Thursday, August 27, 2015

Worst Plan Ever

Donald Trump's immigration plan has been dealt with comprehensively in this piece by FiveThirtyEight, which I highly recommend you read.  But I'd like to specifically address the most outrageous aspect of the plan - deporting 11 million undocumented immigrants.

I generally agree with what Charles Krauthammer has to say on the subject.  Namely, that it will never happen and even if it were possible, it's the wrong thing to do.

I try to avoid hyperbole on this blog and I try not to be outraged if I can help it.  So here is my calm, rational argument for why Trump's plan to round up and deport millions of people is reprehensible.

1) It shouldn't be possible.

Illegal immigrants do not generally leave a paper trail the way a typical criminal might.  The only way to catch an illegal immigrant is to ask them for their passport or visa, and when they can't produce one, to arrest them and begin the deportation process.  Randomly checking for papers is about the most un-American thing I can think of.  Unless a person has committed a crime, they should not be stopped by police, and law enforcement officials should not be knocking on your door without a warrant.  (For the record, I do not oppose deportation of violent felons.)

And in fact, this is the primary reason that mass deportations have not yet occurred.  If you know of a way to find the 11 million people who are undocumented without invading the privacy of the 300 million who are here legally, I'd be interested to hear your plan.  But even if it were possible, I still wouldn't support deporting all illegal immigrants.

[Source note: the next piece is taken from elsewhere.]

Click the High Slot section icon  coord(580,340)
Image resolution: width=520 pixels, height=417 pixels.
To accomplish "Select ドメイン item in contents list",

2) The punishment doesn't fit the crime

Some argue that undocumented immigrants have committed a "crime" by crossing the border or by overstaying their visas, and therefore should be subject to prosecution under the law.  But is breaking up families and sending them "back" to a country they may never have known a just punishment for crossing a border in search of a better life?  Unlike the murderer or the rapist, an illegal immigrant may be just the type of person we want in our communities - getting here despite the obstacles proves that they are hard working, dedicated, and willing to take risks, attributes normally associated with a successful member of a capitalist society.  A fine or requirement to pay back-taxes would be more congruent with the infraction.

3) We decide what is a crime

Immigration laws are a construct of our society to maintain order.  We as a country have the power and ability to say that anyone who makes it here can stay (like we do with Cuban immigrants).  In the extreme, we could even have a wide open door with no border checkpoints.  While I think it makes sense to maintain the integrity of our borders for national security purposes, we should make legal immigration much easier and much more common.

4) It would be bad for the economy

We depend on young, healthy people to provide cheap labor, keep the social security system solvent, pay health insurance premiums to offset the costs incurred by the elderly, and to drive consumption, which keeps the economic engine rumbling.  What would happen if 11 million of our most productive workers were suddenly ejected from the country?  A shock of that magnitude would send the stock market into a free fall and plunge our country into a recession if not a depression.

5) It is disproportionately focused on Mexican immigrants

In 2010, Arizona's SB 1070 (which was an attempt to do locally what Trump is essentially advocating nationally) was the subject of heated debate because many thought it encouraged racial profiling.  While the Supreme Court ultimately upheld portions of the law and overturned others, the controversy reminded us that it's difficult to assert you have a "reasonable suspicion" that someone is an illegal immigrant without relying on cues related to ethnicity.

From a purely political perspective, the optics are not in Trump's favor and it is bad for the GOP to be associated with a plan that is rife with racial undertones.  Republicans will need Hispanic voters to win future elections, and if Romney's use of the phrase "self-deportation" was enough to turn the bloc against the 2012 nominee, Trump's plan (along with his bombastic style) is sure to alienate them, which so far seems to be the case.

I could go on.  I'm frankly baffled by Trump's 30% support in the polls, but hopefully the numbers don't indicate public approval of his immigration plan, but rather enthusiasm for his persona.  It's early in the campaign and there's still reason to believe that sanity will prevail and voters will wise up.